SET TASK. Please edit the listing lines starting with the line that contains "I will coord(1012,360)." and going on through the line that contains "point(424,205)", replacing "slide indicator" with "carousel dot" and leaving everything else unchanged. Give back only those lines.

========

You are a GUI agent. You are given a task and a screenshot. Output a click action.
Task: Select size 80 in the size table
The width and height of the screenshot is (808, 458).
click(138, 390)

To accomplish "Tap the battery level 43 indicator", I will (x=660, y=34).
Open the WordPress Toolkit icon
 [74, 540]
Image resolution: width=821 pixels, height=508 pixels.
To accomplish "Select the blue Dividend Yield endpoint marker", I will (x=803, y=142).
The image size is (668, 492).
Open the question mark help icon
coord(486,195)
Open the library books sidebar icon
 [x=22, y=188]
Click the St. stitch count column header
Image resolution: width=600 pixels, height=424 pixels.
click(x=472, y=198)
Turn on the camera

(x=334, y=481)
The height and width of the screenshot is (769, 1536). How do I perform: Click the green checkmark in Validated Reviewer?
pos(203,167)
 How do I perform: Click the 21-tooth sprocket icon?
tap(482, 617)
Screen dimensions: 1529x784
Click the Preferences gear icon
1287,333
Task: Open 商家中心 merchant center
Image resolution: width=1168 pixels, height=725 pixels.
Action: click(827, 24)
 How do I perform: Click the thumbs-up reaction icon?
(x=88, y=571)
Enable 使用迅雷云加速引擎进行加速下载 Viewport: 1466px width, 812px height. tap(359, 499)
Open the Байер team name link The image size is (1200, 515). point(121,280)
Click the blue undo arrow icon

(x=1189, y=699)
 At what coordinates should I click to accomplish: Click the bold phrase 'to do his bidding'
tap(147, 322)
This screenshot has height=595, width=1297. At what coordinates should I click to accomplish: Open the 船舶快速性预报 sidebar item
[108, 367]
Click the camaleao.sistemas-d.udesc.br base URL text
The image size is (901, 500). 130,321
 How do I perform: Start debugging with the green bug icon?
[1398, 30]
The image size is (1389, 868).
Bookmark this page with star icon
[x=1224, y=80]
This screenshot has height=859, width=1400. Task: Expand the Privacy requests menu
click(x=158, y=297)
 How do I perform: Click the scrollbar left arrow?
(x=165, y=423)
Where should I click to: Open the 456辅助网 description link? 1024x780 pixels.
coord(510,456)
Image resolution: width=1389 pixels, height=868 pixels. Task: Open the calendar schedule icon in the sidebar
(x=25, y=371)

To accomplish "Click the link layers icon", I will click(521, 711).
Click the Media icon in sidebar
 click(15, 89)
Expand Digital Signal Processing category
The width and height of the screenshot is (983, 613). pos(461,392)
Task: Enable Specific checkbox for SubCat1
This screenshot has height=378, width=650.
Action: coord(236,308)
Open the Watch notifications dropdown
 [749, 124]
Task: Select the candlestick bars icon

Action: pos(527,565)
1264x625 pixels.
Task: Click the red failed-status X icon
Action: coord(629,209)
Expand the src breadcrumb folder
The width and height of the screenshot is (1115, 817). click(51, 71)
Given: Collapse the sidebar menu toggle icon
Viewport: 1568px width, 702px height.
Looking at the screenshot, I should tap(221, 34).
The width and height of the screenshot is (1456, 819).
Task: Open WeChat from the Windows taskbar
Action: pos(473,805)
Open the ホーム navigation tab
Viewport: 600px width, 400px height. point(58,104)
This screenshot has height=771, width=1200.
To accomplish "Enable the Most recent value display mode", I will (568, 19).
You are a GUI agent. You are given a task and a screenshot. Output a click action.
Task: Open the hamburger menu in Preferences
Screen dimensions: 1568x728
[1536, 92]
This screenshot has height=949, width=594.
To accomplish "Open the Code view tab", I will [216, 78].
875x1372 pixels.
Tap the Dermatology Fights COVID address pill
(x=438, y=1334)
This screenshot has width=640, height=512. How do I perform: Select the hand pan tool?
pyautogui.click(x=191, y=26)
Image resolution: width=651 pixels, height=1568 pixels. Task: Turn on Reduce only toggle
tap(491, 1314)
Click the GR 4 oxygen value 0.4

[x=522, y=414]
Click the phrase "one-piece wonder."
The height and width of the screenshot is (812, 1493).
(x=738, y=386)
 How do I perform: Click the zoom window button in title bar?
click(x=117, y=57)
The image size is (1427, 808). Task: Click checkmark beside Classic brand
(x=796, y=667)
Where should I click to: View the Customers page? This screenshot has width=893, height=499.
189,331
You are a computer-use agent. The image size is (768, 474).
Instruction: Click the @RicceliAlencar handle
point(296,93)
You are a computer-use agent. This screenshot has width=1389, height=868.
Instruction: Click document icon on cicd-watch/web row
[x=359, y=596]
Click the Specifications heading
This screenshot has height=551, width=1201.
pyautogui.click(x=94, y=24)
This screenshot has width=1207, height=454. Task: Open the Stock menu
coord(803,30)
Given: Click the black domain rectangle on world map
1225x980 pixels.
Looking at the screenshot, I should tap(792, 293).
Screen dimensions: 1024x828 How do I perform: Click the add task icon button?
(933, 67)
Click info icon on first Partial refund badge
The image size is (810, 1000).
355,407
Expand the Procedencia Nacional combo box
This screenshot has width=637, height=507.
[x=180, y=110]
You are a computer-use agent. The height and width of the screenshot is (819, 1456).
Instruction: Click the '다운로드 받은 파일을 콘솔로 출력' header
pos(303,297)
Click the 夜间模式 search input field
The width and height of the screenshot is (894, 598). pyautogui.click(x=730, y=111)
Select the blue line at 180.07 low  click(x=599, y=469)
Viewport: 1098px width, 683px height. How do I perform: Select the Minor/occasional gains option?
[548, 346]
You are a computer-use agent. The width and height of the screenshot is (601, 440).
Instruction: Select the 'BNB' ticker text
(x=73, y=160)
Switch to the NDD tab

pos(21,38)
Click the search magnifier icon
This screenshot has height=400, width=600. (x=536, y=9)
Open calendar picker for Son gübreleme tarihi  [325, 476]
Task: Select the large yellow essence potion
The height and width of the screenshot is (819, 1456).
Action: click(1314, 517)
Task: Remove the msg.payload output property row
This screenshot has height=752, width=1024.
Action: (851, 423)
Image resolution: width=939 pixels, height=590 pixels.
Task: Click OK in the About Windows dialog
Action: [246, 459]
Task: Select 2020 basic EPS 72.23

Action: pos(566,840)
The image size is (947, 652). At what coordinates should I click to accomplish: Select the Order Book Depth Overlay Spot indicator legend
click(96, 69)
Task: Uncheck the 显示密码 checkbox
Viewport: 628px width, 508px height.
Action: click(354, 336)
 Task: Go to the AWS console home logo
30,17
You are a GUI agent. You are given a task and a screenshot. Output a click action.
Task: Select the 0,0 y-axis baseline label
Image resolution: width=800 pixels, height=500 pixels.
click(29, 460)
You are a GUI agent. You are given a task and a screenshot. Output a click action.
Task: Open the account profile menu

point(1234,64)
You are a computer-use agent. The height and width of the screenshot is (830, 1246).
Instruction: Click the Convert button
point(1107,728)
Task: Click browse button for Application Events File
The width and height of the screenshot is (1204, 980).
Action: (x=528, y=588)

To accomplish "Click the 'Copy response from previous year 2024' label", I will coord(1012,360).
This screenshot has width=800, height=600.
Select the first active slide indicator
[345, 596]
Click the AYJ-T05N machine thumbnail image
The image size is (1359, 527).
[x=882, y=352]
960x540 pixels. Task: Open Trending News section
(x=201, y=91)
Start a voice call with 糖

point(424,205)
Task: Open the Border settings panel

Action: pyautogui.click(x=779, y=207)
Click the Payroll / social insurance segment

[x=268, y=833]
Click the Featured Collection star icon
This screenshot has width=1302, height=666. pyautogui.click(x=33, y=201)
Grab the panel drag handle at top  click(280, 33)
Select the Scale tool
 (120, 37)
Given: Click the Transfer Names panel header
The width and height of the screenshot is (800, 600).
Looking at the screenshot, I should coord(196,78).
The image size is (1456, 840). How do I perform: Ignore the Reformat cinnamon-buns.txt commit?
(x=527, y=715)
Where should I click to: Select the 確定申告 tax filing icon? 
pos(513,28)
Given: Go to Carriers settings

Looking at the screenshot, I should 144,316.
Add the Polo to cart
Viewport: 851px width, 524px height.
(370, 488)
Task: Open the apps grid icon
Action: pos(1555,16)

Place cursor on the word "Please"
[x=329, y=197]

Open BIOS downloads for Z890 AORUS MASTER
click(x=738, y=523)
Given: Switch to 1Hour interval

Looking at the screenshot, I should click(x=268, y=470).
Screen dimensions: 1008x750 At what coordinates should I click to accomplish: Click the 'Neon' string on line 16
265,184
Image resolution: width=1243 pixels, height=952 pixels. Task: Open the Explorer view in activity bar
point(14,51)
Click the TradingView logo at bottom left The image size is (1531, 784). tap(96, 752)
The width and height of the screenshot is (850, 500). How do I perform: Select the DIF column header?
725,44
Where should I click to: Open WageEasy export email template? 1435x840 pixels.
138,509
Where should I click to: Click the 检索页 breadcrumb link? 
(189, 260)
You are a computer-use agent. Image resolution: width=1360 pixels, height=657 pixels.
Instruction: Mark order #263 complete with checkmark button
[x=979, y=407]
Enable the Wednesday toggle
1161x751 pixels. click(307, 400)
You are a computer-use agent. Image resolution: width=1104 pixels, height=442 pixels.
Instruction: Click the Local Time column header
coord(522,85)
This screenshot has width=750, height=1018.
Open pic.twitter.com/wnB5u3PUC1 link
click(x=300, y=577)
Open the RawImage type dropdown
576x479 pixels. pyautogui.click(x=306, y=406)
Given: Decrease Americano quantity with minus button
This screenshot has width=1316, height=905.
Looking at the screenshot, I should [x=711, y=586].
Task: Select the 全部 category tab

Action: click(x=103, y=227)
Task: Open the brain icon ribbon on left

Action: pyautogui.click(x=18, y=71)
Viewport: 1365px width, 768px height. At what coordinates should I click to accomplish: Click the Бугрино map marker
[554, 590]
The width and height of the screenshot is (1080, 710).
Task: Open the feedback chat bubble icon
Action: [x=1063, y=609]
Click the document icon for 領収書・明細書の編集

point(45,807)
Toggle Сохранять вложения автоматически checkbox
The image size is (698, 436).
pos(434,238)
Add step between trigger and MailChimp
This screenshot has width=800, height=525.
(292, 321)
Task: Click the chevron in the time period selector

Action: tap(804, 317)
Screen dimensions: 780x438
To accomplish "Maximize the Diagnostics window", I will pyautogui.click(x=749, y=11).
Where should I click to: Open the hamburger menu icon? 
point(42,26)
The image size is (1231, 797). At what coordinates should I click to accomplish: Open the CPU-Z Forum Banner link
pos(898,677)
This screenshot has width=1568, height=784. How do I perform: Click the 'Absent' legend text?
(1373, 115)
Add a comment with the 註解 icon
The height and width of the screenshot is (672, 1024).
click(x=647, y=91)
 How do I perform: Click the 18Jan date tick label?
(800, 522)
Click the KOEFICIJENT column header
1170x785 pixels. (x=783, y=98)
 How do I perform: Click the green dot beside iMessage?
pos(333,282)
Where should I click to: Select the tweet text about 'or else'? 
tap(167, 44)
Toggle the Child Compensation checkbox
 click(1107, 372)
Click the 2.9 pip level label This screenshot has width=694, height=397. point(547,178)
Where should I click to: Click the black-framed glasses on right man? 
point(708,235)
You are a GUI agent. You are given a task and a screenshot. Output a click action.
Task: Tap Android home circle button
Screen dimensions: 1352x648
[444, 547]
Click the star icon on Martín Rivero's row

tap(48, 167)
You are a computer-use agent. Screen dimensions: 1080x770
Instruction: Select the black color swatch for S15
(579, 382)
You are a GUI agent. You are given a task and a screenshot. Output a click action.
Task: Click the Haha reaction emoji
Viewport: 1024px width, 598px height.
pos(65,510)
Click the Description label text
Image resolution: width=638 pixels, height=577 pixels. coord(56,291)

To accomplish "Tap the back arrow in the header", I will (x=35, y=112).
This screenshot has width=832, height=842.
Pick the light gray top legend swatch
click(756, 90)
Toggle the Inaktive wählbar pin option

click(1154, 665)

========

RESPONSE TO THIS EXERCISE.
To accomplish "Click the 'Copy response from previous year 2024' label", I will coord(1012,360).
This screenshot has width=800, height=600.
Select the first active carousel dot
[345, 596]
Click the AYJ-T05N machine thumbnail image
The image size is (1359, 527).
[x=882, y=352]
960x540 pixels. Task: Open Trending News section
(x=201, y=91)
Start a voice call with 糖

point(424,205)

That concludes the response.